● **Exercise instructions**: Using the records below, filter out every line that lacks "Policy" and copy the rest.

Start of Block

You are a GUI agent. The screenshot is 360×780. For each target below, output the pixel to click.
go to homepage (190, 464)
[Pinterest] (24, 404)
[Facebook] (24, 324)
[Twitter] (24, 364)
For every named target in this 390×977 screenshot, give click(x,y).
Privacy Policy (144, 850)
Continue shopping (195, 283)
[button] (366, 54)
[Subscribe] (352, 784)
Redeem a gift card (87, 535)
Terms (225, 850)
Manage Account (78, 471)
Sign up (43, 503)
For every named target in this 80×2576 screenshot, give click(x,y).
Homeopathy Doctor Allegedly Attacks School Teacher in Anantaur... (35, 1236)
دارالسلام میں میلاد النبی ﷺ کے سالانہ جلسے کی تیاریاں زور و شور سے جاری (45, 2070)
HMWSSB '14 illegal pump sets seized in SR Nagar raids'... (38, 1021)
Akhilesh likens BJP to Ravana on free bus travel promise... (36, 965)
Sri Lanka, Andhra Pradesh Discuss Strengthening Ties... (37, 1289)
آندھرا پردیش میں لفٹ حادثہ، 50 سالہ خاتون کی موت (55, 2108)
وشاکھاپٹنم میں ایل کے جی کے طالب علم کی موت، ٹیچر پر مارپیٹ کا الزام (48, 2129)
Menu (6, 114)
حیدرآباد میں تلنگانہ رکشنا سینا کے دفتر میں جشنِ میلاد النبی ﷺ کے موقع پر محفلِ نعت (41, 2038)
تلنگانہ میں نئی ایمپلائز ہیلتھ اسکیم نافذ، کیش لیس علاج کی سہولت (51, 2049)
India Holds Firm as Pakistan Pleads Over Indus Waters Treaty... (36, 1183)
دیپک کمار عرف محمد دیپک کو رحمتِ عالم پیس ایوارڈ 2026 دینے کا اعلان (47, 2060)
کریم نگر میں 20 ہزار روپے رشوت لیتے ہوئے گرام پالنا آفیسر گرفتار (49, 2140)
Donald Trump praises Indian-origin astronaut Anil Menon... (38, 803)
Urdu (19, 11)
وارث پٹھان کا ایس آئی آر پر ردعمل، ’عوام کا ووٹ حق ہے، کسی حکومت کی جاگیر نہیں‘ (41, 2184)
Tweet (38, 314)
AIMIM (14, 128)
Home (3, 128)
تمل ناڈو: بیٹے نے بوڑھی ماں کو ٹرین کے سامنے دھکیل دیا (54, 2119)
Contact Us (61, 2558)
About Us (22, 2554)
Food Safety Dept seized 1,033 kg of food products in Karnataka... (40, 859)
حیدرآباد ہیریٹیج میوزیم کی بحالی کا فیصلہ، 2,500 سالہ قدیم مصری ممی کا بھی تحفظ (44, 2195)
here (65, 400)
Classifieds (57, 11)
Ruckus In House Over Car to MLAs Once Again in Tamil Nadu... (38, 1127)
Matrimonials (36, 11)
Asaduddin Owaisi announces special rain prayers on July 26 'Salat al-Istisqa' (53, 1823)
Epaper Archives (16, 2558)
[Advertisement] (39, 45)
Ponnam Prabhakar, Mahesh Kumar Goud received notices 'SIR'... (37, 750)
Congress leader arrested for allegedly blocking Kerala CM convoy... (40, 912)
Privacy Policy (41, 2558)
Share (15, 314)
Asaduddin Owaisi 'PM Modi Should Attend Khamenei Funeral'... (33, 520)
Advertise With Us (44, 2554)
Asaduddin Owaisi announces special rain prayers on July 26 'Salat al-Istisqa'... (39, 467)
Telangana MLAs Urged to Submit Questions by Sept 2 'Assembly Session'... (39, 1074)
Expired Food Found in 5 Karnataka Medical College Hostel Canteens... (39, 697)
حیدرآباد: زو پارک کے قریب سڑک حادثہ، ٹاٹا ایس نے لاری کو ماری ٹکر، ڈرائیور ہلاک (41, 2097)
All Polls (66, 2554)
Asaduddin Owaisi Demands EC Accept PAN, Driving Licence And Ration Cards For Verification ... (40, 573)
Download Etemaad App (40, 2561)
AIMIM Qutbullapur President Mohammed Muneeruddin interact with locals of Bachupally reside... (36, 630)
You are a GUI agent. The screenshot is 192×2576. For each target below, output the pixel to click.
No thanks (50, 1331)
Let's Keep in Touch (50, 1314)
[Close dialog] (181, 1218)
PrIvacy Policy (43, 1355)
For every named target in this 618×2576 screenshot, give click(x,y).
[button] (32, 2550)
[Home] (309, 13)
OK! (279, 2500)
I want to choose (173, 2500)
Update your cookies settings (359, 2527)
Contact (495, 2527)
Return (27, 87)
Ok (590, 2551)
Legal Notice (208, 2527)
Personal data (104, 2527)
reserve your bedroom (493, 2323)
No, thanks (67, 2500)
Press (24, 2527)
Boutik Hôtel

End of Block

● **Solution to this problem**:
Privacy Policy (144, 850)
Privacy Policy (41, 2558)
PrIvacy Policy (43, 1355)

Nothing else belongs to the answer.